Ihnen zur Seite stand ein erfahrenes Team von Anästhesist:innen und Pflegekräften. Von den 339 Herztransplantationen, die 2020 in Deutschland durchgeführt wurden, entfielen 41 auf das Herzzentrum Leipzig. „Allerdings waren dies ausschließlich Erwachsene. Einem Kind ein neues Herz einzupflanzen, wurde bei uns im Haus letztmalig 2010 vorgenommen“, sagt Dr. Vollroth.

Hoffnungsfrohe Sätze

Gegen halb fünf Uhr morgens erhielten Mareen und Roy Schimmel den erlösenden Anruf. „Professor Saeed sagte uns, dass der Eingriff ohne Komplikationen verlief und es Kilian den Umständen entsprechend gut geht“, erzählt Mareen Schimmel.

Doch diese Freude wurde durch den Zustand, in dem Jamie sich zeitgleich befand, arg getrübt. Der Junge baute zusehends ab, verlor drastisch an Kraft und fiel in einen lebensbedrohlichen Zustand. Dass Kilian und nicht er das Herz bekam, lag schlichtweg an der Größe des Spenderorgans. „Für Jamie war es schon zu groß“, verdeutlicht Dr. Vollroth.

Die Eltern selbst hatten frühzeitig ausgeschlossen, eine Entscheidung hinsichtlich der Reihenfolge zu treffen. „Für uns standen die Jungs diesbezüglich nie in Konkurrenz zueinander“, betont Roy Schimmel. Um Jamie am Leben zu halten, entschloss man sich am Herzzentrum, ihm bis zur möglichen Transplantation ein Kunstherz zu geben. Ein Gedankengang, der sich jedoch schnell erübrigte. Völlig überraschend meldete Eurotransplant bereits drei Tage später, dass auch Jamie sein neues Herz erhält.

Zwillinge waren Auftaktsignal

Für das gesamte Operationsteam hieß das „zurückspulen und alles auf Anfang“, umschreibt Dr. Marcel Vollroth die Situation. Dieselben Ärzt:innen, dasselbe  Team, professioneller Ablauf. Auch für Jamie begann der Sprung in ein neues Leben um Mitternacht und endete knapp fünf Stunden später. Nach acht Wochen Klinikaufenthalt ist die Familie endlich wieder vereint. An die neuen Lebensrichtlinien für Transplantierte und einen Berg Tabletten haben sich die Jungs inzwischen gewöhnt.

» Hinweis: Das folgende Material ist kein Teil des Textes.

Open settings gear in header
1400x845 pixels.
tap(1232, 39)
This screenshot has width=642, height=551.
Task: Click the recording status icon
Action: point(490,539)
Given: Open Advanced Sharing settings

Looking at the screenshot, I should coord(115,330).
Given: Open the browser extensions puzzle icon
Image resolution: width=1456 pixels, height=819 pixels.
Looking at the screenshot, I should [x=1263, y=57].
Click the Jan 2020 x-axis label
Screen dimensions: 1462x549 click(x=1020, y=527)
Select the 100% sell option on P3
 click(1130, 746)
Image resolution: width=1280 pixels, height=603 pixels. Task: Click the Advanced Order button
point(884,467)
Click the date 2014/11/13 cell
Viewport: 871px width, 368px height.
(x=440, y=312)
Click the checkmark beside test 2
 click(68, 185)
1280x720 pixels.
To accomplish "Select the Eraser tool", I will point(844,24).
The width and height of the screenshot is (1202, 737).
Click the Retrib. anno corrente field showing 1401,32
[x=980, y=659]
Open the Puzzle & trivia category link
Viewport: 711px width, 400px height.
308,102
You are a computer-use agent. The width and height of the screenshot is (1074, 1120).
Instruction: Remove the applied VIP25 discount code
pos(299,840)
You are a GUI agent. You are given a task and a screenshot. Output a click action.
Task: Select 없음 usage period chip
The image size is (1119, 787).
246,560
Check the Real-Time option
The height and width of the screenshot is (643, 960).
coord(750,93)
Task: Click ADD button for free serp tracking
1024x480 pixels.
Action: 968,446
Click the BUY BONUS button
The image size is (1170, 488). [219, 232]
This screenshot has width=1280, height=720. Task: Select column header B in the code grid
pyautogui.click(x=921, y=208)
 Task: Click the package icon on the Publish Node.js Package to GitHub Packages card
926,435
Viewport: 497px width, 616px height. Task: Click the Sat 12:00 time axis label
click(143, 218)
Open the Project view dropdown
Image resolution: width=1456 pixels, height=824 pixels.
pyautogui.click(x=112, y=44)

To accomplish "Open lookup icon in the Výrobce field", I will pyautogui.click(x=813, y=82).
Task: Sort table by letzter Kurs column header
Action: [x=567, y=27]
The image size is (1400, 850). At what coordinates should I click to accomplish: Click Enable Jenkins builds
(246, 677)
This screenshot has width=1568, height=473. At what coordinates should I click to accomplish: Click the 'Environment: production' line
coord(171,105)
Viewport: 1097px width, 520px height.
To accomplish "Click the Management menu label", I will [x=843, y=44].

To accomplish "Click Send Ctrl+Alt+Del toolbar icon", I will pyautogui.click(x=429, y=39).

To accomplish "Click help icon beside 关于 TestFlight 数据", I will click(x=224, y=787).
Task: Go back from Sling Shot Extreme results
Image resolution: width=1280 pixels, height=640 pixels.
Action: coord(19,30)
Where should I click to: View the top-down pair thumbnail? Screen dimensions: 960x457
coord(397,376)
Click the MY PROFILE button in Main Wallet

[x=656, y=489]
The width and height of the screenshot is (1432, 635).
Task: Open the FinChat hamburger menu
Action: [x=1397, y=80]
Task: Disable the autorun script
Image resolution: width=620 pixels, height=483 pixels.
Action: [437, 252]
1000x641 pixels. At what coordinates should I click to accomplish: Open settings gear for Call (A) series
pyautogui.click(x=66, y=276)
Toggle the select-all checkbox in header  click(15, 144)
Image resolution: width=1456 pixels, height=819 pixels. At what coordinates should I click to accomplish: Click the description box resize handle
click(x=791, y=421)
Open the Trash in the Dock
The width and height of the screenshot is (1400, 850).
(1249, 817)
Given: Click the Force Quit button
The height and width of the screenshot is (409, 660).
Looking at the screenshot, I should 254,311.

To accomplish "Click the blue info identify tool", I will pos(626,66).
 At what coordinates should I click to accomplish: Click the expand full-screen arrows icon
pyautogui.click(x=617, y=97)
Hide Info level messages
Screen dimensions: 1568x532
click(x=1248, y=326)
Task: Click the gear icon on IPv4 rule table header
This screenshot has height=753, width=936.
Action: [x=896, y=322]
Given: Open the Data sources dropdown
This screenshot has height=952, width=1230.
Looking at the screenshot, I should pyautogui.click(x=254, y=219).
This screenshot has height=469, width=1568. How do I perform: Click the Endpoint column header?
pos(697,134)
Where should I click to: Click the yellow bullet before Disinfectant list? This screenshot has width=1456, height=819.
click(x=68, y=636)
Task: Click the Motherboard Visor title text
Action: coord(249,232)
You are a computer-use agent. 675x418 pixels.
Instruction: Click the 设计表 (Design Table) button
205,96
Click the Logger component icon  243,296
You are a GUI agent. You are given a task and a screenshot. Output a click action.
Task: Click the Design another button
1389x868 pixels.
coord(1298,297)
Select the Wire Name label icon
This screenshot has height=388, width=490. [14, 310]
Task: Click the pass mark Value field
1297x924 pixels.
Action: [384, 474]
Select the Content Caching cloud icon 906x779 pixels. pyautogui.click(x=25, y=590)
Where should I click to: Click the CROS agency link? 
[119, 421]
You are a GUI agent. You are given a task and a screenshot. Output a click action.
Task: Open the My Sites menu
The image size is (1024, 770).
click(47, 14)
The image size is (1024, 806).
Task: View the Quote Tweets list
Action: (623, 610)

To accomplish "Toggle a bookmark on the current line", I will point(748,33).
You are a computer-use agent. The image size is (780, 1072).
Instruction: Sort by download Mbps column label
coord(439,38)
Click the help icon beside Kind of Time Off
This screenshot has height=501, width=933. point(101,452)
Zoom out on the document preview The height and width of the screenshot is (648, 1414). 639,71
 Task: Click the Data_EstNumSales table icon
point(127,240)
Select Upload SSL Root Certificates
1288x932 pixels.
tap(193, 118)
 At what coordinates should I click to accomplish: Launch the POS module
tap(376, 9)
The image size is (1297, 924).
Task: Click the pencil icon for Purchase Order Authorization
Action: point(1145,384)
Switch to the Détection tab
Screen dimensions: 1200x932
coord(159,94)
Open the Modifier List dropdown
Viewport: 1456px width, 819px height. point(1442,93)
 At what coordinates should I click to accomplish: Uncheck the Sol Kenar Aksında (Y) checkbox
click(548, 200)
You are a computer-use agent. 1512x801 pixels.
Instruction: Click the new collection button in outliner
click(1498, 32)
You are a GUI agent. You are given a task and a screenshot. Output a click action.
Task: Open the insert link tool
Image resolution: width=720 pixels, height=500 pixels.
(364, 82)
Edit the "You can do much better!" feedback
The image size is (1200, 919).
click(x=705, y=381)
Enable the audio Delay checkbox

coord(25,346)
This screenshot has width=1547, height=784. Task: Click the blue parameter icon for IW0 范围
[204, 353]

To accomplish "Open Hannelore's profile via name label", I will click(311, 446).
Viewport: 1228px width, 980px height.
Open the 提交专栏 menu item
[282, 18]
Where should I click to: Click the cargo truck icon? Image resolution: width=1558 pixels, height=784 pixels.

Freunde und Verwandte treffen sie aber noch nicht. Zu groß ist das Risiko einer Infektion.

„Kinder haben ein stärkeres Immunsystem als Erwachsene. Umso mehr gilt es Vorsicht walten zu lassen“, mahnt Kinderherzchirurg Vollroth. Fahrradfahren im eigenen Garten wie Kilian oder auf der Gitarre üben wie Jamie geht aber schon recht gut.

Im Herzzentrum Leipzig ist man froh und stolz auf das Erreichte. Zugleich ist die erfolgreiche Transplantation der Zwillinge ein Auftaktsignal. „Wir werden künftig wieder verstärkt Herztransplantationen bei Kindern ab einem Alter von etwa sechs Jahren vornehmen“, verdeutlicht Dr. Vollroth, der sich dabei weiterhin der Unterstützung von Prof. Saeed sicher sein kann.